アップル本社(写真:ZUMA Press/アフロ)

 米アップルが従業員の給与を引き上げる方針を明らかにしたと、米ウォール・ストリート・ジャーナル米CNBCが5月25日に報じた。物価上昇や労働市場の逼迫、時間給労働者の組合結成に向けた動きなどを受けた措置だという。

直営店の最低時給22ドルに

 2022年5月25日付の従業員宛電子メールで「全体的な報酬予算を増額する」と述べた。米国の時間給従業員の初任時賃金は1時間当たり22ドル(約2800円)となり、18年比で45%増える。米労働市場の状況によってはさらに上がる可能性もあるという。米国でのオフィス職の初任給も引き上げられる見通しだとウォール・ストリート・ジャーナルは報じている。

 アップルの広報担当者は「世界最高のチームメンバーを支え、維持していくことで最高かつ最も革新的な製品とサービスを顧客に提供できるようになる」と述べた。「22年は年次業績評価プロセスの一環として全体的な報酬予算を増やす」としている。

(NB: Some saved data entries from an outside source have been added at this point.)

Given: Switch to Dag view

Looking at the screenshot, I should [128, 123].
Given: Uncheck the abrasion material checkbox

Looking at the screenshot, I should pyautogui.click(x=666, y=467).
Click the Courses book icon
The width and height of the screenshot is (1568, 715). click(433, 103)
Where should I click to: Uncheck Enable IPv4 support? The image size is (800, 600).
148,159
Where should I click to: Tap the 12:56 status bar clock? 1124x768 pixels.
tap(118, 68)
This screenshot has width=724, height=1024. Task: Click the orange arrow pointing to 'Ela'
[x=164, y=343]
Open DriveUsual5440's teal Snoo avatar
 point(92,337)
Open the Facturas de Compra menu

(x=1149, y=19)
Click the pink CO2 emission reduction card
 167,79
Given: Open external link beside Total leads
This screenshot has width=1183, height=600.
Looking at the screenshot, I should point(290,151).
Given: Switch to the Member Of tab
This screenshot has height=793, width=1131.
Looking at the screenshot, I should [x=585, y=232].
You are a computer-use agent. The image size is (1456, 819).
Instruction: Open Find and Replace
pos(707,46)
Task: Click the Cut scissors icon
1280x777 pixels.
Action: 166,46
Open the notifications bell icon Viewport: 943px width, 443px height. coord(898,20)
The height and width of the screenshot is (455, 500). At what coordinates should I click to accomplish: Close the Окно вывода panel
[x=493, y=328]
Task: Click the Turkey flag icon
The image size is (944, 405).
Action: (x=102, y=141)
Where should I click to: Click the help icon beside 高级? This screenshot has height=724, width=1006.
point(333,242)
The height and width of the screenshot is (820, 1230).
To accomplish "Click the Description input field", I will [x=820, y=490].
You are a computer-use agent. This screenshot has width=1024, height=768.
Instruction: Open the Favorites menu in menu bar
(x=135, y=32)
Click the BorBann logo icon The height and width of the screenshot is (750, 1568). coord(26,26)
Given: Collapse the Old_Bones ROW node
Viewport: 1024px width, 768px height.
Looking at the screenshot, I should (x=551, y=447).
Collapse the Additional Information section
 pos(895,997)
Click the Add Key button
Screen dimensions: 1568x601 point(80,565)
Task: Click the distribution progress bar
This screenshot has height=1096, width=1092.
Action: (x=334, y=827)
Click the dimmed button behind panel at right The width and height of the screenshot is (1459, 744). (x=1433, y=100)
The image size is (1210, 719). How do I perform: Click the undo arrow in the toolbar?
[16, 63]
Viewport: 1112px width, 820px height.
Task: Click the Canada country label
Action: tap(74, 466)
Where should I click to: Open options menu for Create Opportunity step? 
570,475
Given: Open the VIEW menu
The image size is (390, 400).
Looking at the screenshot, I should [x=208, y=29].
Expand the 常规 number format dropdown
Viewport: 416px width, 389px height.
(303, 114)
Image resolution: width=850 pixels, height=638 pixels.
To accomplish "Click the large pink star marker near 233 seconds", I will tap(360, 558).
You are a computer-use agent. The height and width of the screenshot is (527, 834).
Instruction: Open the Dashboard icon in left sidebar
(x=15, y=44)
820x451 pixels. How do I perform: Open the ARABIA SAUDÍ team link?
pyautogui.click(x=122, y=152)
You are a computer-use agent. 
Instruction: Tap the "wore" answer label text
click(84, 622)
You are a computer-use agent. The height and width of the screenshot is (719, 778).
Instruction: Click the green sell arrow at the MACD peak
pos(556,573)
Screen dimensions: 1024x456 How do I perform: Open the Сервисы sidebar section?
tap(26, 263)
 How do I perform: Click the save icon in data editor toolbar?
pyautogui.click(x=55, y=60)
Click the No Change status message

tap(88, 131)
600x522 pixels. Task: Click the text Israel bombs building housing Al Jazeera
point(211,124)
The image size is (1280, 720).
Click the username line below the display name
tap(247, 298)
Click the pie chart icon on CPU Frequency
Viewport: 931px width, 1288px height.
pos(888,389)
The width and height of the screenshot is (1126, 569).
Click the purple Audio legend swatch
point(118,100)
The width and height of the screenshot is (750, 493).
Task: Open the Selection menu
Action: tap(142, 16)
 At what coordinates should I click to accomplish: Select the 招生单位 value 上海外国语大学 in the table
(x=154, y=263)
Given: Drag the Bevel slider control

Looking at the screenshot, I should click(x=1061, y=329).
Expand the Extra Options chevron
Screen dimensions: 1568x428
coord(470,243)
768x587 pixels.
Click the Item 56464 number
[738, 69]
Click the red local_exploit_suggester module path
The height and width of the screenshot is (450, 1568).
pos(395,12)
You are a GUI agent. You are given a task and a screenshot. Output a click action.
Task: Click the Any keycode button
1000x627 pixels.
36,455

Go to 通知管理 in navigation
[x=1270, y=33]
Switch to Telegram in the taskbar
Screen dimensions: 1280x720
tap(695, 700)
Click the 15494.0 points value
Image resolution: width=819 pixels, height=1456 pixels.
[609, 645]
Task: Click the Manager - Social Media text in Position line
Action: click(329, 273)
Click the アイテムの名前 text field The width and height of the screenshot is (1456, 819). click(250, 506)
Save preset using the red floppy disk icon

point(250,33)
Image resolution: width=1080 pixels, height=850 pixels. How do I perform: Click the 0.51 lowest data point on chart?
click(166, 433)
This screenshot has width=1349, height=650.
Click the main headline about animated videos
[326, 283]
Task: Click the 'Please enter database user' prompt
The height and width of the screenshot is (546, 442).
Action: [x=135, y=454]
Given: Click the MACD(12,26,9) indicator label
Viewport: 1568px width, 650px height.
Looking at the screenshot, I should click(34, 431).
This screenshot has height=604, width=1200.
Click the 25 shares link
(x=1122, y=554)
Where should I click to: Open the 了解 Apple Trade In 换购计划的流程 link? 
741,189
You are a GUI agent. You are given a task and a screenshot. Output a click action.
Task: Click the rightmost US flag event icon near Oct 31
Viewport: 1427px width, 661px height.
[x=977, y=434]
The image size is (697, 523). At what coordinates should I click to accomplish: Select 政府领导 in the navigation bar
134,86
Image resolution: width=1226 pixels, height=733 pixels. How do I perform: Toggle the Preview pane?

 今回のアップルの動きは、他のテクノロジー大手に続くものだという。米マイクロソフトは22年5月、成果ベース昇給向けの予算を世界全体でほぼ2倍にする計画を社員に伝えた。米グーグルや米アマゾン・ドット・コムも最近、人材確保・維持のために報酬体系を見直したとCNBCは報じている。

社員の反発で週3日出社を撤回

 アップルはこの数カ月間、従業員らの反発に遭ってきた。22年5月17日には、同社が社員の出社を当面、週2日のままにすることを決めたと報じられた。